Dilma não teve a sorte de Lula que recebeu o governo de Fernando Henrique sem o compromisso. Como o comandante que recebe o Boeing para pilotar com todos os assentos vazios e pode escolher os seus passageiros e tripulantes. Ela já recebeu o avião superlotado e ninguém quer desembarcar, enquanto uma fila enorme disputa a chance de entrar e sentar logo na janela.
Dilma teve ainda a sorte - e o País o azar - de contar com Zé Dirceu na Casa Civil. Ele sabia negociar bem com a esperteza e a malandragem dos aliados, ao contrário de Pallocci, que é uma garantia de seriedade, mas não tem ainda o jogo de cintura para enfrentar os companheiros aliados. O PMDB, assim como o PT e demais partidos aliados, não cuidam de buscar pessoas para os cargos, mas cargos para as pessoas.
A nova presidente não teve a chance de fazer o que fez o governador Agnelo, de Brasília. Depois de derrotar a quadrilha que transformou por anos o Distrito Federal no maior foco de corrupção da administração pública brasileira, ele teve tranquilidade para demitir, num decreto só, todos os 18 mil ocupantes de cargos em comissão no governo de Brasília. E vai extinguir metade deles. Refém dos amigos, a presidente está com a faca no pescoço.
Sem os votos deles no Congresso, não terá condições de governar. A discussão em tor no do salário mínimo já é uma pequena amostra dos problemas que enfrentará nas duas casas do legislativo.

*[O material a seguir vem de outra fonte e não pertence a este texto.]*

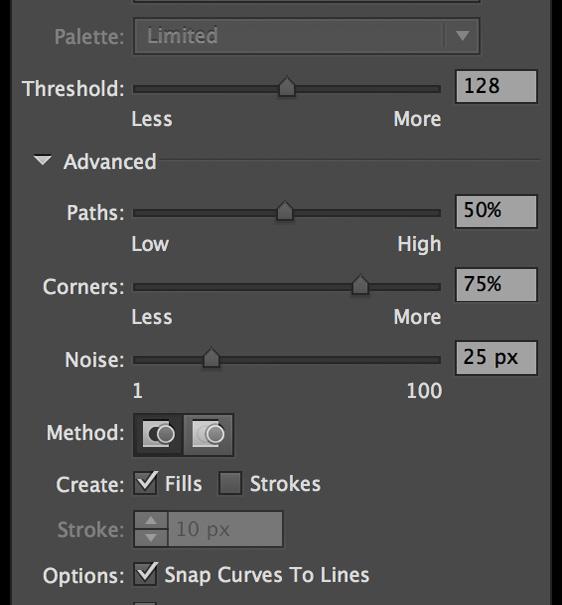Toggle Snap Curves To Lines option
The image size is (562, 605).
[145, 574]
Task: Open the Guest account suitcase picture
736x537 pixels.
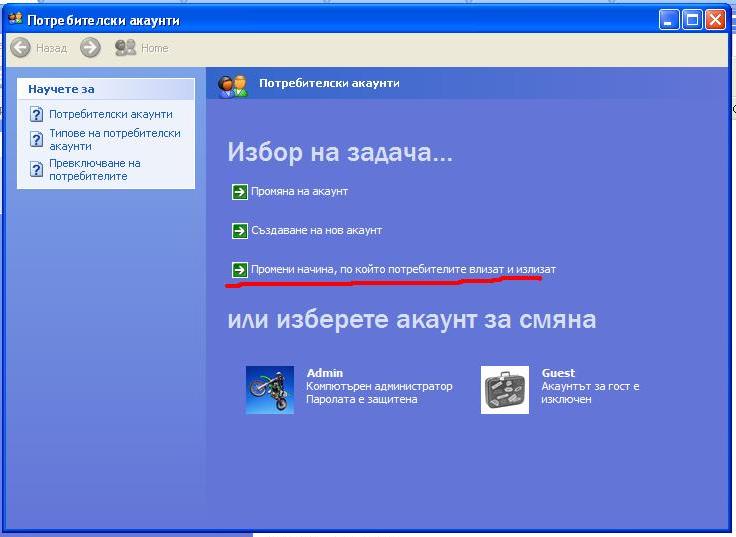Action: (x=505, y=390)
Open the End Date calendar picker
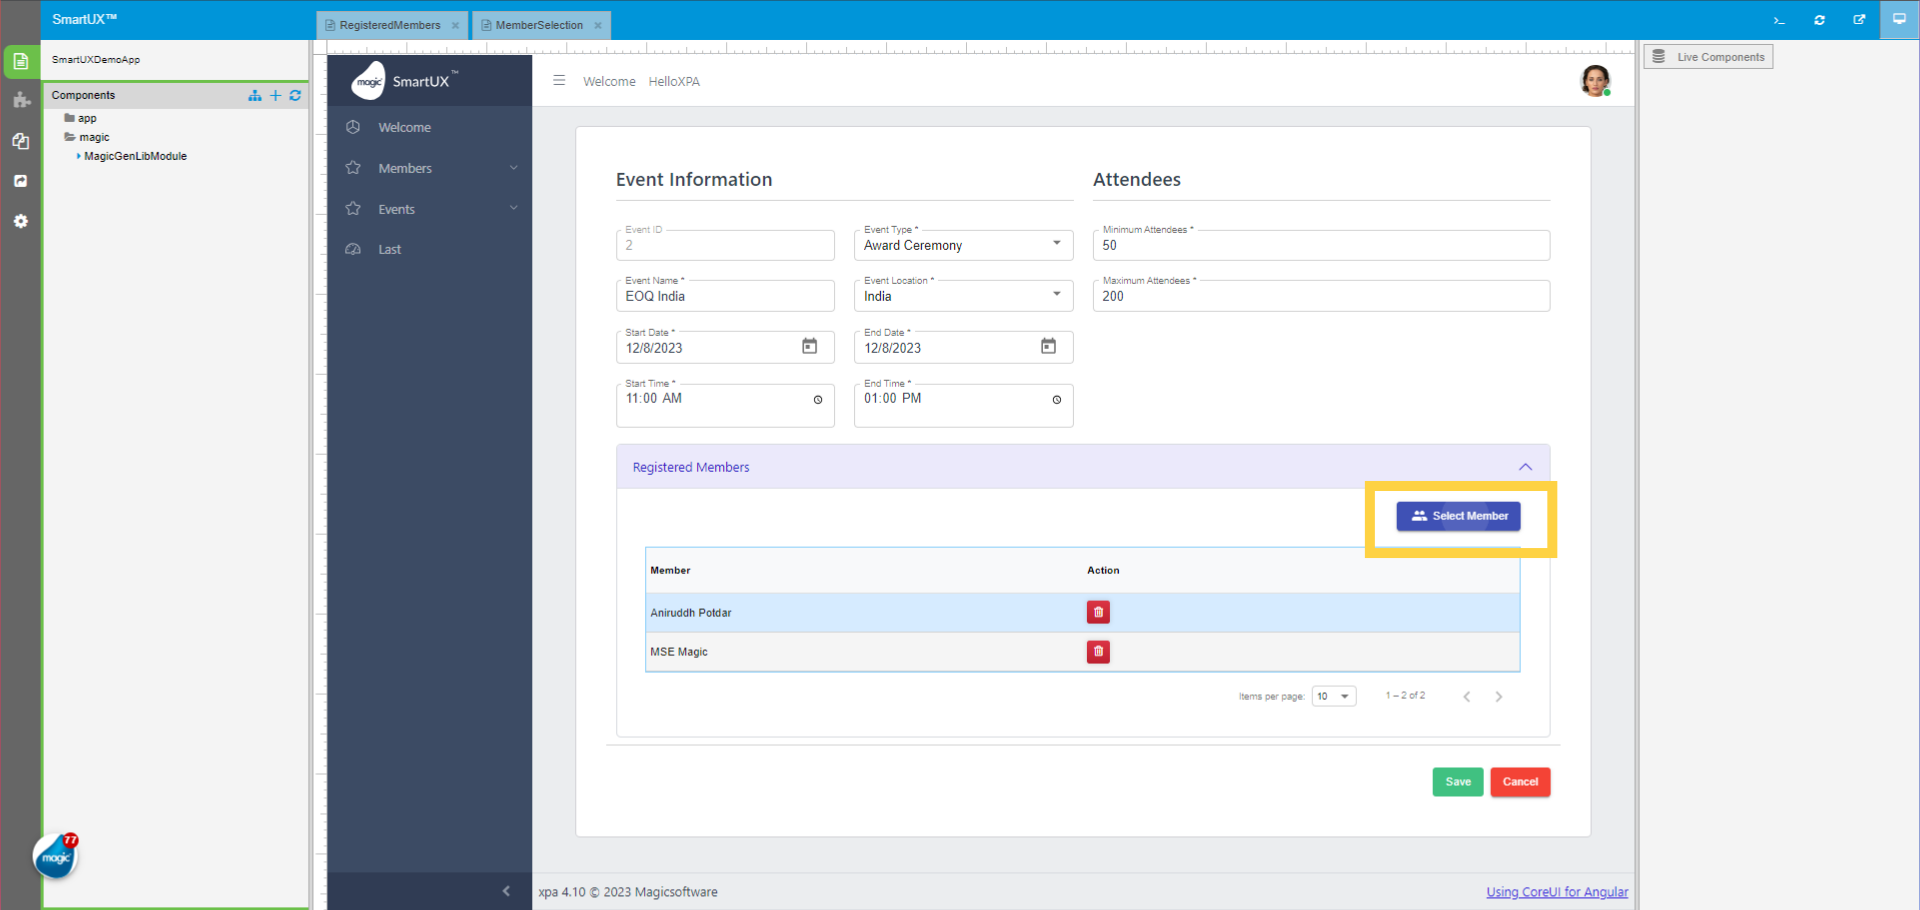 pos(1048,346)
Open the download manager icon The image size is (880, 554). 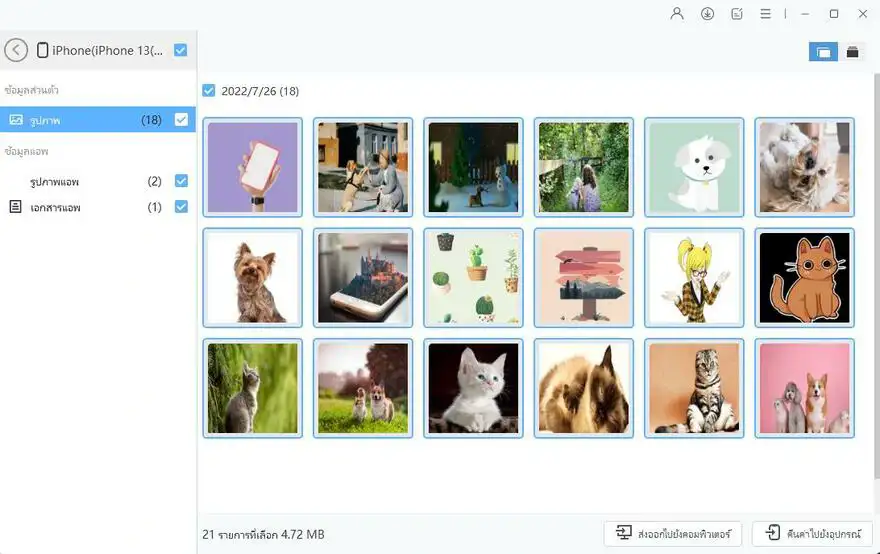coord(707,13)
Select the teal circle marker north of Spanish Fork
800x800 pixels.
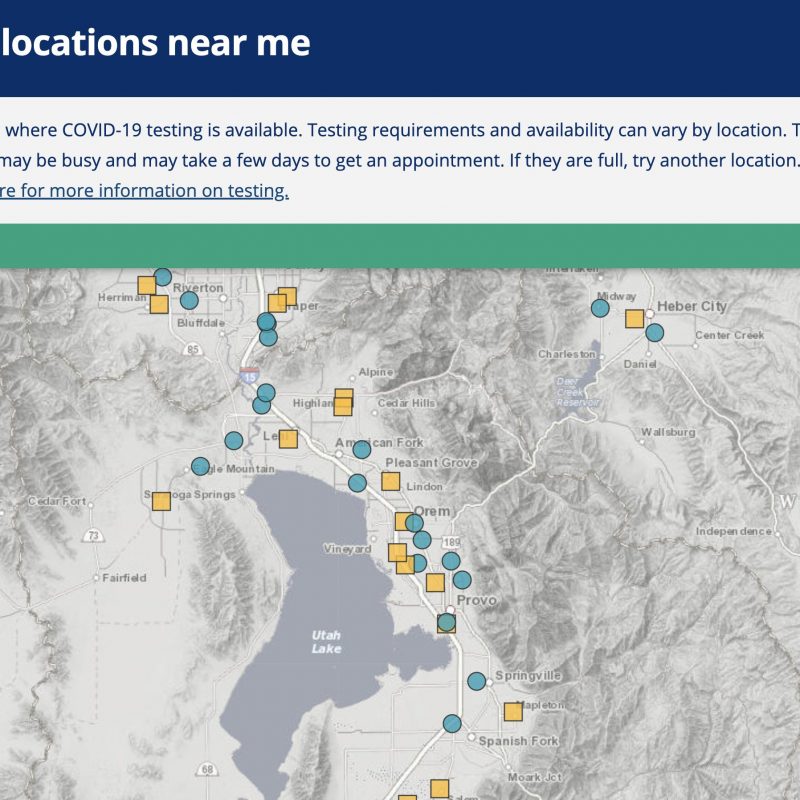click(x=452, y=723)
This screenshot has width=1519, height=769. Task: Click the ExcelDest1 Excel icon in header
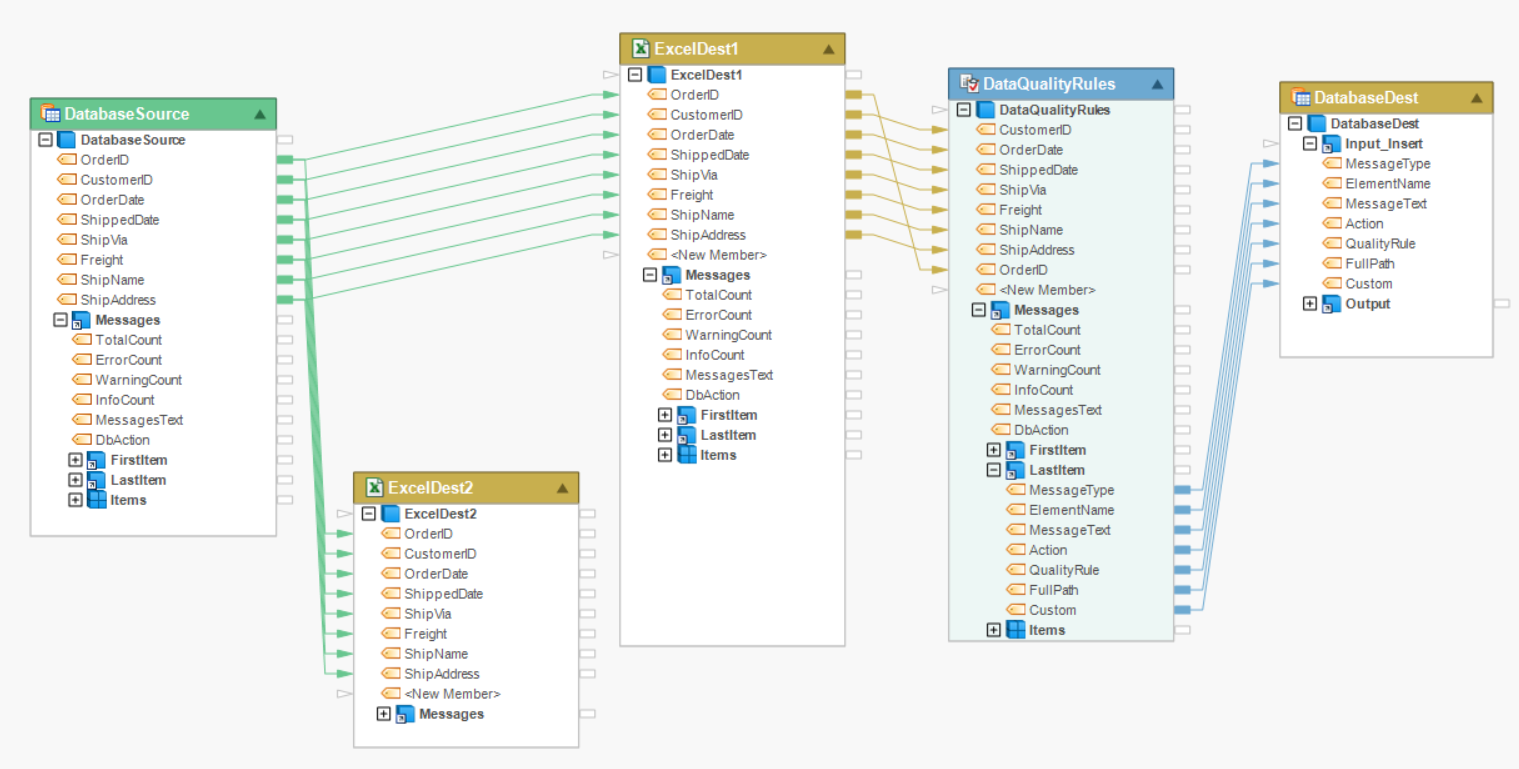[x=640, y=49]
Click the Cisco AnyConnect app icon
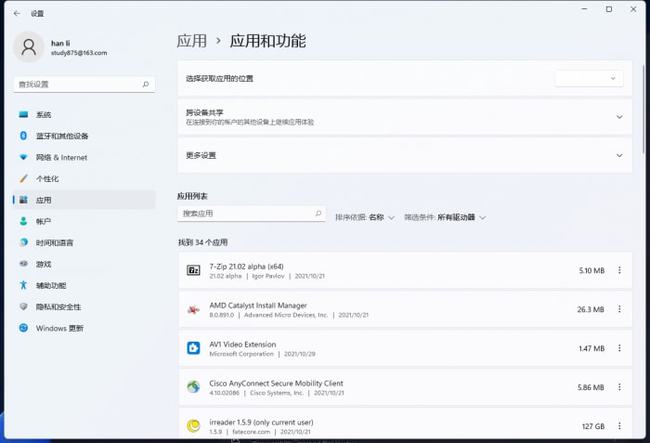Screen dimensions: 650x443 (x=194, y=387)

Mas dona Dilma mostra que não tem o mesmo desprendimento do antecessor, que muito bem sabia o que era entregar os anéis para não perder os dedos. Tem resistido a botar raposas para tomar conta de galinheiros.
A questão é saber até onde vai nessa resistência. Ao recusar a presença do ministro Edison Lobão no grupo de coordenação do governo ela mostrou que não vai se deixar dobrar facilmente. Por que um olheiro do PMDB na mesa onde já tem assento o próprio presidente do Partido e vice-presidente da República, o companheiro Michel Temer? O momento é mais grave do que se pensa para o País.
O cidadão brasileiro, que tem consagrado e chancelado nas urnas o que de pior existe em termos de métodos políticos no País, pode se redimir adotando uma postura de vigilância, pronto para ir às ruas não apenas para protestar contra os erros e desmandos dos governos, mas também para apoiar e defender os seus acertos.
Nessas duas semanas, a presidente já mostrou pelo menos uma coisa: que não se pode confundir continuidade com continuísmo em matéria de governo. Vamos torcer para que ela não seja, como o cara, uma metamorfose ambulante.